Abstract
Background
Persistent proteinuria seems to be a risk factor for progression of renal disease. Its reduction by angiotensin-converting inhibitors (ACEIs) or angiotensin II receptor blockers (ARBs) is renoprotective. Our previous pilot study showed that 2-year lisinopril therapy is effective and safe for children with mild IgA nephropathy.

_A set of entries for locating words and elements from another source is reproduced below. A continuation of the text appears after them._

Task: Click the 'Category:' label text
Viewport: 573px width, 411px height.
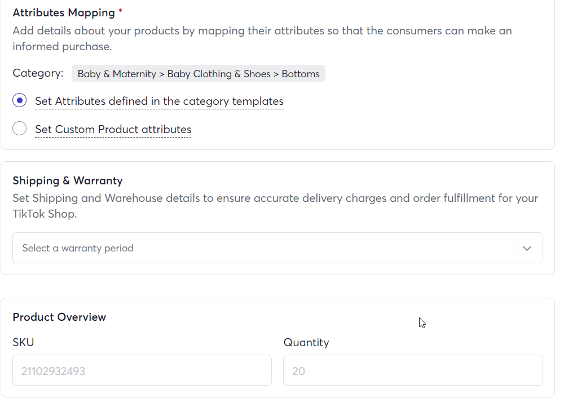Action: tap(38, 73)
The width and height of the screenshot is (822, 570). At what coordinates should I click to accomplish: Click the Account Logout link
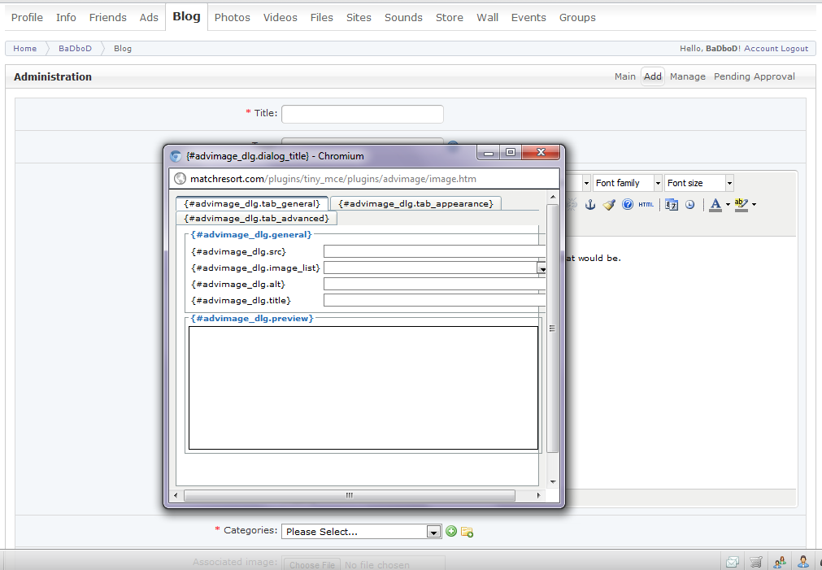pos(776,49)
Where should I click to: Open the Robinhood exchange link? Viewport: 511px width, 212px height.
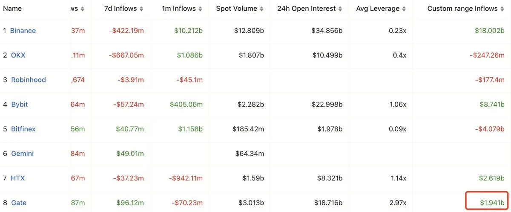pos(28,80)
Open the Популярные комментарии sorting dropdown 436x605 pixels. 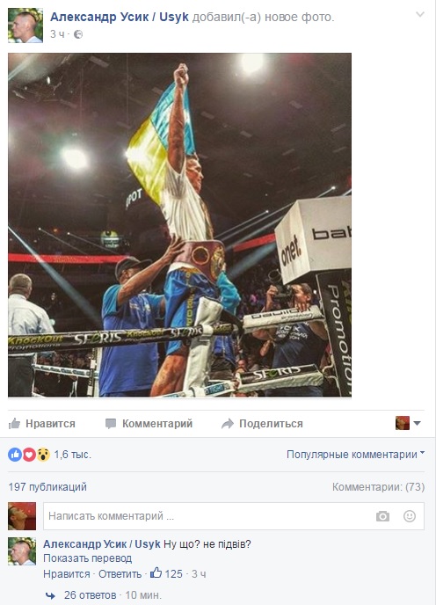(355, 454)
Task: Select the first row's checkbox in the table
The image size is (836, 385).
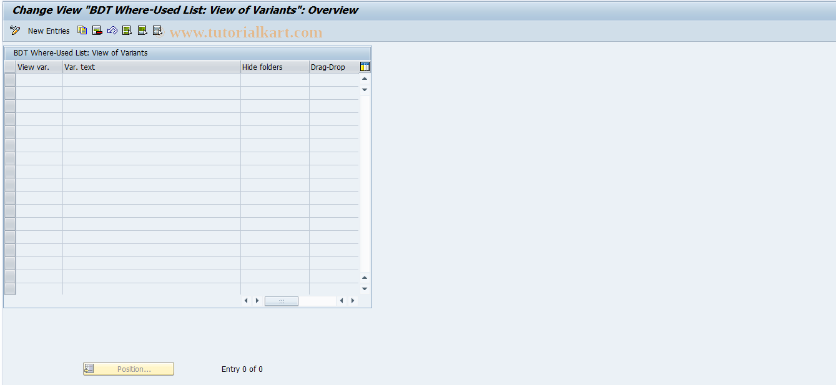Action: pyautogui.click(x=9, y=79)
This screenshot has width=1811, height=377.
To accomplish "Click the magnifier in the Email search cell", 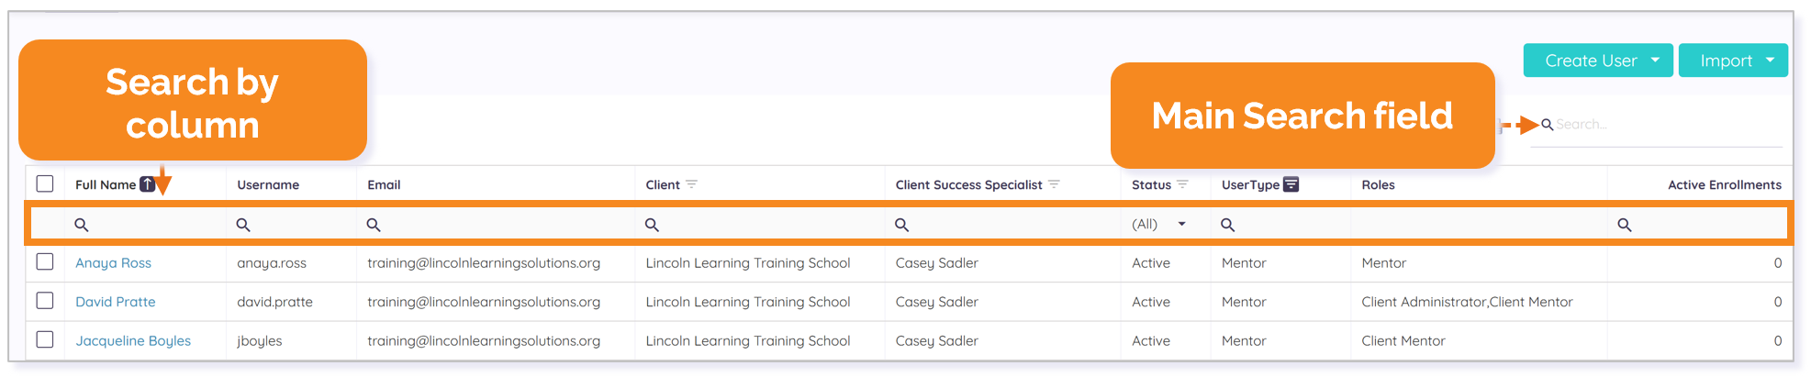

When combined with ACEI and ARB, reported results are of greater decrease in proteinuria than monotherapy in chronic glomerulonephritis, including IgA nephropathy. To date, however, there have been no randomized controlled trials in children.
Methods
This is an open-label, multicenter, prospective, and randomized phase II controlled trial of 63 children with biopsy-proven proteinuric mild IgA nephropathy. We compared efficacy and safety between patients undergoing lisinopril monotherapy and patients undergoing combination therapy of lisinopril and losartan to determine better treatment for childhood proteinuric mild IgA nephropathy.
Results
There was no difference in proteinuria disappearance rate (primary endpoint) between the two groups (cumulative disappearance rate of proteinuria at 24 months: 89.3% vs 89% [combination vs monotherapy]). Moreover, there were no significant differences in side effects between the two groups.
Conclusions
We propose lisinopril monotherapy as treatment for childhood proteinuric mild IgA nephropathy as there are no advantages of combination therapy.
Clinical trial registration
Clinical trial registry, UMIN ID C000000006, https://www.umin.ac.jp.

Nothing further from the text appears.